En 1956, le quartier comptait 2 670 juifs tunisiens, 5 490 Français et 2 160 Italiens , sans compter les Tunisiens musulmans qui y vivaient aussi.
Chacun avec sa langue, sa religion, ses fêtes. La grande synagogue Art déco, construite en 1938, y côtoyait églises et écoles françaises.
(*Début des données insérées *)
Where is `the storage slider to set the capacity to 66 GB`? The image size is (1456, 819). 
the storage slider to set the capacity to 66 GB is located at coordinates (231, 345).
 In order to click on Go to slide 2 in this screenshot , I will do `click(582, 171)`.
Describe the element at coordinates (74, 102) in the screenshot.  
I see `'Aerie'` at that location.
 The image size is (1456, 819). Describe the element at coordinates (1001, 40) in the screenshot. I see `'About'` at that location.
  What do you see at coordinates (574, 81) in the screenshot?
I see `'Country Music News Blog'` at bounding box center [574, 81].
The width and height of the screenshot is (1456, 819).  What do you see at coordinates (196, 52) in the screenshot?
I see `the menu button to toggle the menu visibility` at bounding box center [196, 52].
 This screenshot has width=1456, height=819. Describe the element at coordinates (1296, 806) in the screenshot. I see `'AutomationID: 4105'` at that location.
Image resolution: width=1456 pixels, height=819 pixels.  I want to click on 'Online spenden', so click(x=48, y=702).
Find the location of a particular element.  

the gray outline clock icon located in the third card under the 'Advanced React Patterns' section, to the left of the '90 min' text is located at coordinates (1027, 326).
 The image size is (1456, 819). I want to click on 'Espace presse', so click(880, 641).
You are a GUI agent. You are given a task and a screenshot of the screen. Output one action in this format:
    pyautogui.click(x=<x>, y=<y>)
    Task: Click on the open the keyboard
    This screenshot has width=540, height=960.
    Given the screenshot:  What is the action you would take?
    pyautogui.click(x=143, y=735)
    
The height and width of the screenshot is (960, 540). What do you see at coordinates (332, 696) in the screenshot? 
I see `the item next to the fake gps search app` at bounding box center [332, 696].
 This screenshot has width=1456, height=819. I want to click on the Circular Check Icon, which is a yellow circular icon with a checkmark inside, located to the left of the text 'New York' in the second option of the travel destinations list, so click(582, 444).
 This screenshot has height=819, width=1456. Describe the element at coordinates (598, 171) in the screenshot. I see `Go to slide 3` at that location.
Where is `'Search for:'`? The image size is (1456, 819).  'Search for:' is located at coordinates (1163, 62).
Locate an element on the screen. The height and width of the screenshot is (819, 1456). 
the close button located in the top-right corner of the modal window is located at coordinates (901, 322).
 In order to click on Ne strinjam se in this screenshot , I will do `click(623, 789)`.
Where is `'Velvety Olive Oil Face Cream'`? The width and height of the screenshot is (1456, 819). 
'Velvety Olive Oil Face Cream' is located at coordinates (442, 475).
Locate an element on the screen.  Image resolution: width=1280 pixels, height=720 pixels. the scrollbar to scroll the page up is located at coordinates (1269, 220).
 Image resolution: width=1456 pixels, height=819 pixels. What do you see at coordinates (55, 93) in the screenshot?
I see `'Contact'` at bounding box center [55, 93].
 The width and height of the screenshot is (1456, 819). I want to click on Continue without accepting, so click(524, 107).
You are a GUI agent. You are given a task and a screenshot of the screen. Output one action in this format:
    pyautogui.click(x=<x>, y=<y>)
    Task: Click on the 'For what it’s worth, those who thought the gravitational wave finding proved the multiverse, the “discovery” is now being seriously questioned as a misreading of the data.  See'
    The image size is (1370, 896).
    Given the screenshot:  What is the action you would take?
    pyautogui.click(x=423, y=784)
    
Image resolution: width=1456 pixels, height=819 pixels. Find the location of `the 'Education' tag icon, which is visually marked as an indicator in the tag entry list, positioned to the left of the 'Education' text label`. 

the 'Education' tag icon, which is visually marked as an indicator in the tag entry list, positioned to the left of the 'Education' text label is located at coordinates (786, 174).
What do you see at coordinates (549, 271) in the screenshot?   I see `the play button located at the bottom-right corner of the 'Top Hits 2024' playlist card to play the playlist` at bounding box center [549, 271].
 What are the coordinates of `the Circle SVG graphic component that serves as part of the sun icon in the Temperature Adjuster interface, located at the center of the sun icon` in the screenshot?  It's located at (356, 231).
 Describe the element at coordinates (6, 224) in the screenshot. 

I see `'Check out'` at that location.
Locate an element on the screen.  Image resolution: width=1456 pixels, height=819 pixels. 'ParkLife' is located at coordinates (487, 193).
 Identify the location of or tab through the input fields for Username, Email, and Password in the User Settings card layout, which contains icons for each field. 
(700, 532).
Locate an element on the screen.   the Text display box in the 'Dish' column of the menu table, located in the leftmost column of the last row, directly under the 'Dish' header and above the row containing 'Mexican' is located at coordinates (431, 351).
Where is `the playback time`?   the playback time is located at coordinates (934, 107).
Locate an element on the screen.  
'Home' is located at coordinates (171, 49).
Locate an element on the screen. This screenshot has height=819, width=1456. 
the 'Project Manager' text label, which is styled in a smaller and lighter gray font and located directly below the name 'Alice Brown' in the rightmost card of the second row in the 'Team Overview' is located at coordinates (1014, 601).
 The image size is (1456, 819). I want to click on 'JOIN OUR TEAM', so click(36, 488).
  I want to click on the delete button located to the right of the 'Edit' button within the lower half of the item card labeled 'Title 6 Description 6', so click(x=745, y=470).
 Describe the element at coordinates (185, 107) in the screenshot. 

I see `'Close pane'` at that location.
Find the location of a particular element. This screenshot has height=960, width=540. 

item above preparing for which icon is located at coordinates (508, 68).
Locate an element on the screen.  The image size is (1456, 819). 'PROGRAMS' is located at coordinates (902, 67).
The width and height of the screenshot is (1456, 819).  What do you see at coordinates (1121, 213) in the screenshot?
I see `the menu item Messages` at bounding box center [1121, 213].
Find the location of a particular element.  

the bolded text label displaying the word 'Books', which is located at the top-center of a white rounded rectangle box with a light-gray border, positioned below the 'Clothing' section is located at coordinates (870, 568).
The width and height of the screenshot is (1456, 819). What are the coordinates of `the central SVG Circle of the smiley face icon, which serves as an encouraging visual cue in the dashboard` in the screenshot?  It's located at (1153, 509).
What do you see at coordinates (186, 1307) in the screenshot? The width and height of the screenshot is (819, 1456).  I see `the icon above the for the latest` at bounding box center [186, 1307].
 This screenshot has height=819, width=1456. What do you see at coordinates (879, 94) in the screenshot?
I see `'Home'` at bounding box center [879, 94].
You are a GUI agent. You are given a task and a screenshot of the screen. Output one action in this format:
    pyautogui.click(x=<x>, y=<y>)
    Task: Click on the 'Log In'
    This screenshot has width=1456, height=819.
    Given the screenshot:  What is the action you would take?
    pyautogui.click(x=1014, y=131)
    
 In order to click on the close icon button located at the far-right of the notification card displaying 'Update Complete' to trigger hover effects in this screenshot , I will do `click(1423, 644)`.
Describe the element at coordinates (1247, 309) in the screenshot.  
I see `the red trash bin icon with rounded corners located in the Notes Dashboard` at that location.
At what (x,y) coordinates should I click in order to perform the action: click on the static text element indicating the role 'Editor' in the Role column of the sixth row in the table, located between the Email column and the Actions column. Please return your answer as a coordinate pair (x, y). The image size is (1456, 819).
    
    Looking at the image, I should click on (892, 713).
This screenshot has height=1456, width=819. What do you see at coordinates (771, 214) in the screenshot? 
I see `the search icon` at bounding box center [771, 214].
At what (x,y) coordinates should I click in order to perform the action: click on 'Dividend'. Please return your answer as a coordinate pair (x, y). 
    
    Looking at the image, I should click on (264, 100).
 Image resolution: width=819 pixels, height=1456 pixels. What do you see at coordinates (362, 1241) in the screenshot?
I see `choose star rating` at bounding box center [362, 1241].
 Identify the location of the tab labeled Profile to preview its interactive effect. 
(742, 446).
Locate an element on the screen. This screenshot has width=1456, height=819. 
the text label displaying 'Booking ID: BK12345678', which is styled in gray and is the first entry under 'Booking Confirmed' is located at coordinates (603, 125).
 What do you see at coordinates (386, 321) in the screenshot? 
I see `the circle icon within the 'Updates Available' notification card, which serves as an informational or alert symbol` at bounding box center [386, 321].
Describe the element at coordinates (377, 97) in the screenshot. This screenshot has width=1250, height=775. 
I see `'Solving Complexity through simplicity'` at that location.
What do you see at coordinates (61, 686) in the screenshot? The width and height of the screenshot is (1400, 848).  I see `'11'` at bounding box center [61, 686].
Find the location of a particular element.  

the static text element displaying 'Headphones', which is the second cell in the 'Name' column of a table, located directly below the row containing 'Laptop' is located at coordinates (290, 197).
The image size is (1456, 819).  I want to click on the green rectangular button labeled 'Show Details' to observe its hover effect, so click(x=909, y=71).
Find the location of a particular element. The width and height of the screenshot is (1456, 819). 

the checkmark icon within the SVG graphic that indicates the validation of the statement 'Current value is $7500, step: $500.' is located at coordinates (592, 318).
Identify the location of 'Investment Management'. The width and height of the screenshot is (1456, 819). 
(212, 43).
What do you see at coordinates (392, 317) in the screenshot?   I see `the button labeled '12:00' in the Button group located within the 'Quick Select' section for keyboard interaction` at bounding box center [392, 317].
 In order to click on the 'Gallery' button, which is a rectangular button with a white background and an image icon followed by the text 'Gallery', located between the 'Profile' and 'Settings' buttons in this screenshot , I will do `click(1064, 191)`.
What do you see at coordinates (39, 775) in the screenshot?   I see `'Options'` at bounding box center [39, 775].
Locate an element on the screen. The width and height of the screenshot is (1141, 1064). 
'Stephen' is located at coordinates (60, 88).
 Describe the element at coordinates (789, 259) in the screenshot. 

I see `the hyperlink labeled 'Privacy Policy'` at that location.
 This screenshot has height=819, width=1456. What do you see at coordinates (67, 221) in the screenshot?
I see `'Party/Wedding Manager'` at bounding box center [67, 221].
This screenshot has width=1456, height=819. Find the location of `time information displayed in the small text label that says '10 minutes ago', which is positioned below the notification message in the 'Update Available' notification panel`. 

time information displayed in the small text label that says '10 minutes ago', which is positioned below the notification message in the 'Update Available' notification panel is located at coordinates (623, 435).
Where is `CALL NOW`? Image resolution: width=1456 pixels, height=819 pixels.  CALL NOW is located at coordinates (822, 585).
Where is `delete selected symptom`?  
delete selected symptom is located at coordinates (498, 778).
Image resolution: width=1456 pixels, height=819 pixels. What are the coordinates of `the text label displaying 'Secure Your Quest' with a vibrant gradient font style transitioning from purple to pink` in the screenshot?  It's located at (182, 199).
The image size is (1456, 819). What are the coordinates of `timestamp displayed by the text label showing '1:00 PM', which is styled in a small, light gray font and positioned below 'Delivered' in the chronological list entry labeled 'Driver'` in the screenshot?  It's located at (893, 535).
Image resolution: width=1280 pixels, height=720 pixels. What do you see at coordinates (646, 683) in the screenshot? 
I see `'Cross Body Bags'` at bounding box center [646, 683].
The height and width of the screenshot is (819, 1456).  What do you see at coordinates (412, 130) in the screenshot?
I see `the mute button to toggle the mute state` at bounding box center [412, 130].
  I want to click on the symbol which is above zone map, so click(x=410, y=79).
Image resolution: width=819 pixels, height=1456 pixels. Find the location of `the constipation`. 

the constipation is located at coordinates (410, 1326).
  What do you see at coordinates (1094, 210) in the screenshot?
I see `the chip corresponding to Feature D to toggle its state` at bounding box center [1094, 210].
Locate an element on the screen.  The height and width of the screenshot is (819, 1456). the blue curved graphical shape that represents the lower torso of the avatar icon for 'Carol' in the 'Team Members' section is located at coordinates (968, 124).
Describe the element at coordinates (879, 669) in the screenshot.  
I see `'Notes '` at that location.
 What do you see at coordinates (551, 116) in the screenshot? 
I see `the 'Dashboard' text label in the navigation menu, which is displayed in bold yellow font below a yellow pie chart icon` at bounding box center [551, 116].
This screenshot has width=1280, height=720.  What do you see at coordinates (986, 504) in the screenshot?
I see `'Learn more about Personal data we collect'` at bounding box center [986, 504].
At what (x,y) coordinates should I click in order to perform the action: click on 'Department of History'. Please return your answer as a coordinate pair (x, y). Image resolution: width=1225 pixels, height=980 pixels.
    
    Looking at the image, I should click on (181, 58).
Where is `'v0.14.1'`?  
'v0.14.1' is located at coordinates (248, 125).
Les architectes italiens, comme Salvatore Aghilone, y ont bâti certains des plus beaux immeubles de la ville.
Un ancien habitant du quartier se souvient : les jeunes de Lafayette, tous confessions mêlées, rêvaient d'appartenir à "la bande". Le sport, le tramway, les marchands de tickets, les matchs de volley improvisés dans un jardin transformé en terrain ; un quotidien partagé, sans que la différence de religion ou d'origine ne sépare vraiment les enfants du quartier.
Lafayette, c'était ça : une Tunisie où les communautés ne se contentaient pas de se croiser. Elles vivaient, littéralement, dans les mêmes rues.